Euro Zone Inflation Hits 3-Year Low, Paving the Way for September Rate Cut
- Arnold Tarverdyan
- Sep 3, 2024
- 2 min read
Updated: Dec 7, 2024
Inflation Cooling and Core Rate Stability
The inflation decline from 2.6% in July was anticipated by economists polled by Reuters. Meanwhile, the core inflation rate — which excludes volatile components such as energy, food, alcohol, and tobacco — edged down slightly to 2.8% from 2.9% in July. This was also in line with market expectations.
The euro weakened slightly against the British pound, trading 0.1% lower at 0.8408 pounds, but it gained 0.04% against the U.S. dollar, trading at $1.1083. Investors are looking ahead to a potential rate cut from the ECB in September, following the bank’s first reduction in June, with another 25-basis-point cut expected before the end of the year.
German Inflation Cools
Germany, the euro zone’s largest economy, saw inflation fall to 2% on a harmonized basis, contributing to the overall decline in eurozone inflation. ING economists, however, caution that core inflation in the euro area is expected to stay above 2.5% for the rest of the year, especially due to persistent inflation in goods and services.
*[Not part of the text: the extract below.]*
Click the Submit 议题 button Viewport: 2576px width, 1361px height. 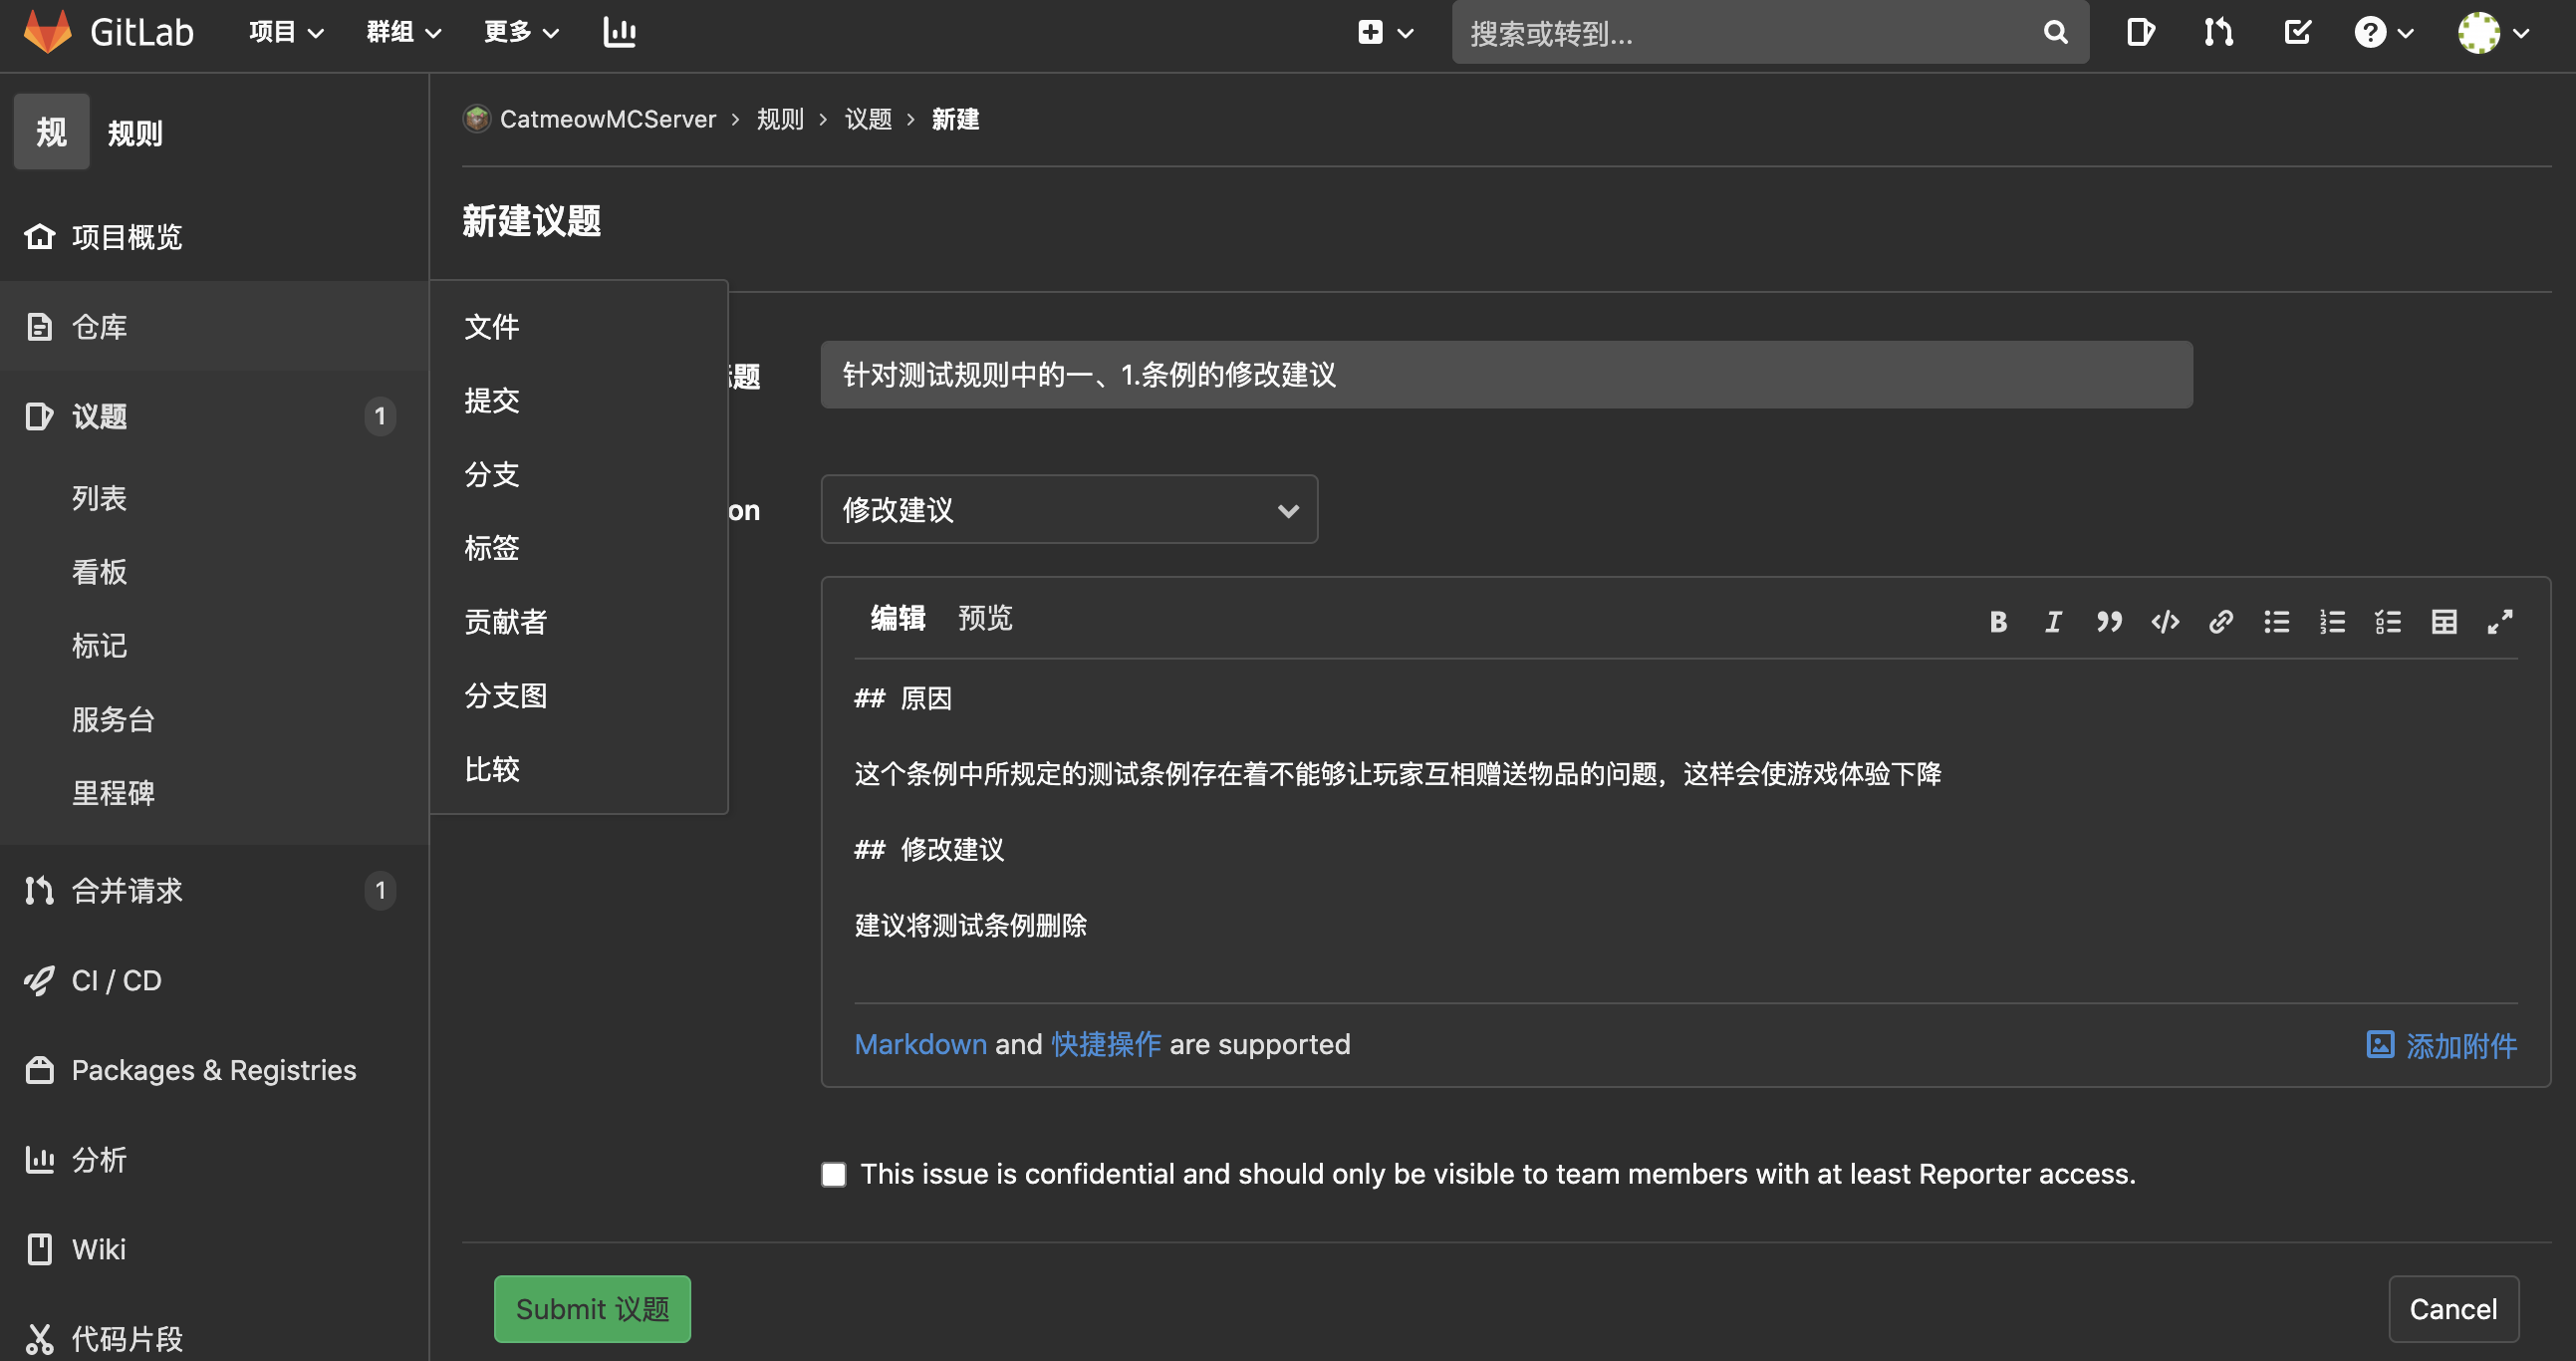click(x=592, y=1308)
Kyle Chapman, a foreign exchange markets analyst at Ballinger Group, noted that the fall in inflation was driven by lower energy prices but warned that underlying inflation pressures remain. "The positive headline is purely down to energy price effects, and it masks the fact that little real progress in underlying pressures has been made here," Chapman said in a note.
He pointed out that services inflation, which rose to 4.2%, remains a concern for ECB policymakers. "Now at the highest level since last October, services inflation has been glued to the 4% area for almost a year now and has headed in the wrong direction since the spring," Chapman added.
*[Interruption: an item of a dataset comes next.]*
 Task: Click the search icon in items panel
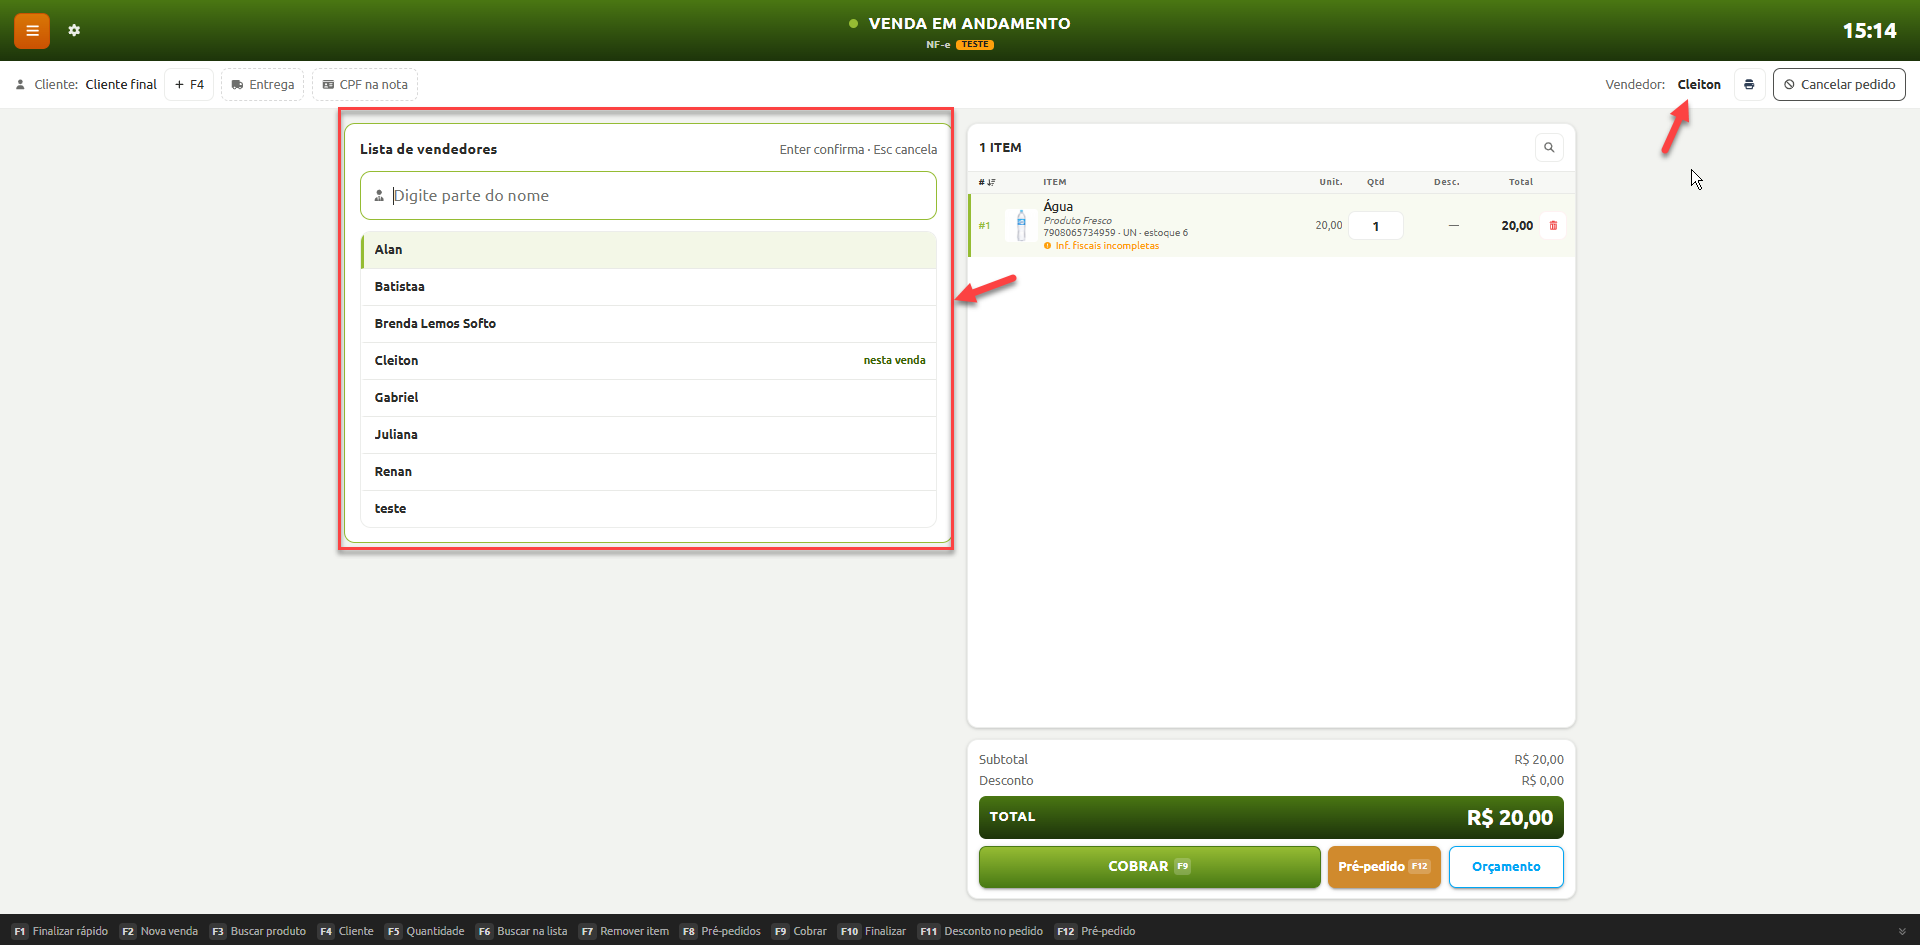click(1549, 148)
ECB's Focus on Wage Inflation
Ed Smith, co-chief investment officer at Rathbones Asset Management, said in an interview with CNBC’s Squawk Box Europe that the ECB remains cautious, particularly regarding wage inflation. ECB President Christine Lagarde has been focused on wage growth as a key indicator, especially given that 80% of the eurozone workforce has their wages negotiated.
Smith noted that negotiated wages in the eurozone saw a significant drop in the second quarter, along with declines in other wage indicators, such as job listings on Indeed.com and business surveys conducted by the ECB. However, he cautioned that some inflation stickiness remains, particularly in services.
"But there is some stickiness, the latest [purchasing managers’ index] numbers, service sector surveys showed some stickiness in the price components of that," Smith said, indicating that this may keep some ECB members wary of aggressive rate cuts.
Market Expectations for Further Cuts
Markets have fully priced in a 25-basis-point rate cut in September, but concerns about services inflation may temper further cuts. The ECB’s cautious approach is balanced between reducing inflation and addressing persistent wage pressures that could reignite price growth in the future.